A todo esto, ¿qué dice el presidente de Afganistán? El presidente afgano, Ashraf Ghani, anunció el miércoles 14 de abril vía Twitter que habló con Biden y que respeta la decisión de Estados Unidos. Ghani agregó que Afganistán trabajará con Washington “para garantizar una transición sin problemas” y que continuará cooperando con Estados Unidos y con la OTAN en los esfuerzos de paz que siguen su curso.
¿Qué va a pasar en Afganistán? El futuro para Afganistán es incierto. Se plantea que se abre la posibilidad de un escenario similar a la posguerra afgano-soviética que finalizó en 1988. Es decir, una guerra civil donde no hubo posibilidad de acuerdos de paz que devino en la toma del poder de los talibanes en 1996. Los talibanes podrían optar que es mejor luchar por el poder completo que negociar por un poder parcial dentro de un sistema que repudian. Los talibanes ya han rechazado el plan de paz propuesto por el presidente afgano Ashraf Ghani y se han negado a respaldar uno propuesto por la administración Biden. En caso de retornar el poder, sus deseos de instaurar leyes islámicas chocarán con capitales como Kabul que han desarrollado una estructura social muy distinta a la década 1990; por ejemplo jóvenes que tienen acceso a internet y gozan de diversas libertades democráticas.

Por otro lado, la retirada de Estados Unidos de Afganistán puede ser vista por los yihadistas del mundo como un mensaje de que pueden alcanzar la victoria frente al ejército más grande del mundo. La fortaleza talibana en los últimos años les permitió ir captando nuevos vínculos. Un ejemplo es el acercamiento con India o China, que podrían ser un apoyo importante para moderar sus objetivos e integrarse a un orden mundial marcado por nuevos nacionalismos con intereses estratégicos en el país.
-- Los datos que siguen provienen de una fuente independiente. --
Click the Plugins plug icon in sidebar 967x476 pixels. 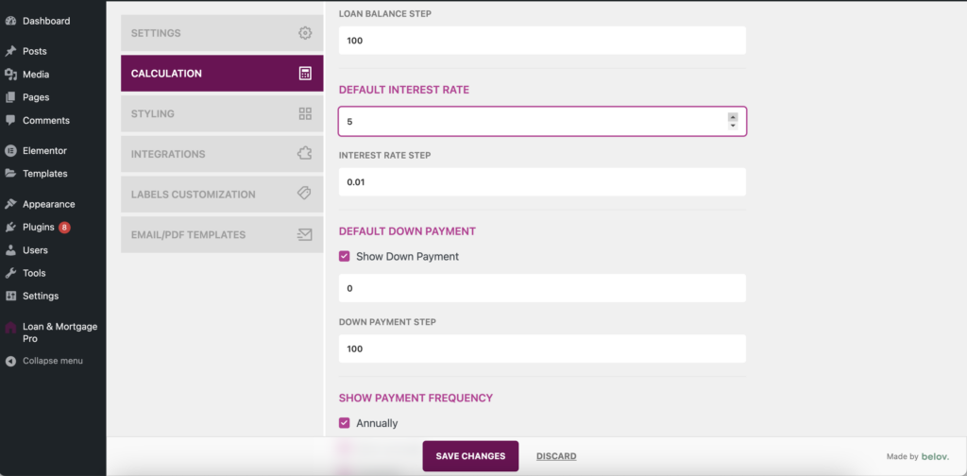tap(10, 228)
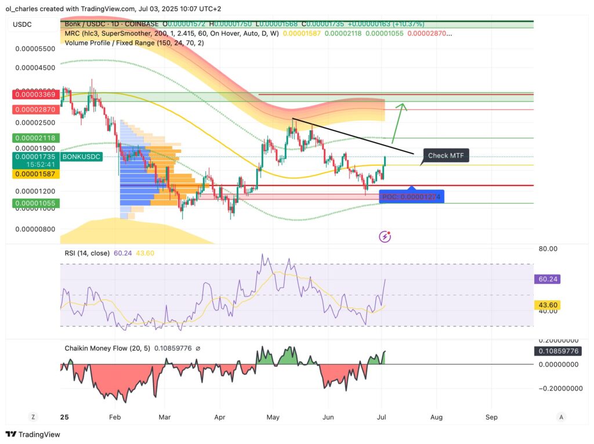This screenshot has height=444, width=594.
Task: Click the blue POC: 0.00001274 label
Action: click(x=411, y=196)
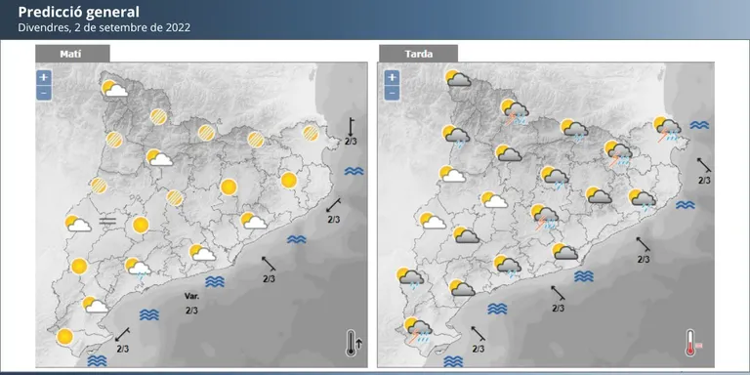Click the southernmost sunny icon on Matí map
The width and height of the screenshot is (750, 375).
pyautogui.click(x=64, y=336)
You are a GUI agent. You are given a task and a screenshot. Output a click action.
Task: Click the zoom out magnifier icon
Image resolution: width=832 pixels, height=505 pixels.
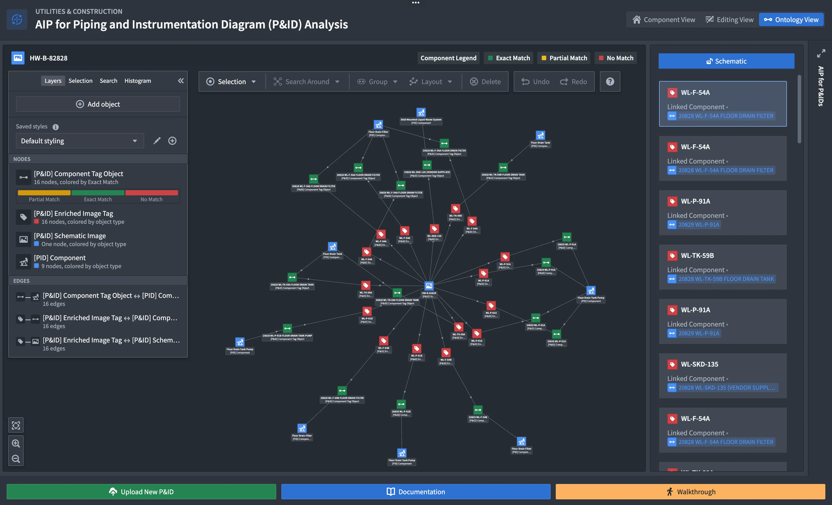16,459
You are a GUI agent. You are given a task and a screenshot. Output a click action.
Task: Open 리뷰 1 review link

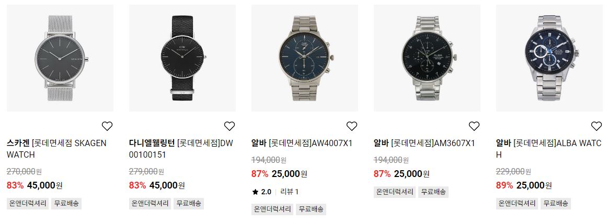pyautogui.click(x=290, y=192)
Muchos países vecinos están interesados en pacificar Afganistán para comenzar obras de infraestructura y extraer recursos naturales bajo el suelo afgano.
Es evidente que los afganos corren peligros con la retirada de las tropas estadounidenses porque los talibanes son más fuertes que nunca y el Estado Islámico y otros grupos terroristas han asegurado sus bases en Afganistán. Las consecuencias de una retirada precipitada e irresponsable de Afganistán son peligrosas no solo para el país, sino también para la región y el mundo. Ahora, a la comunidad internacional no le queda de otra más que esperar que los talibanes quieran participar en el proceso político.
Esta decisión fue sin duda un momento decisivo para un Presidente que aún no lleva 100 días en el cargo. Biden pasó meses fortaleciendo su decisión, y finalmente expuso que una guerra en Afganistán ya no encaja en las preocupaciones urgentes de política exterior de 2021. Las metas de Joe Biden son ambiciosas y el repliegue de tropas anunciado simbólicamente antes del 11 de septiembre marca el giro político del mandatario hacia los desafíos que imponen China, la disputa por el sudeste asiático y los problemas internos.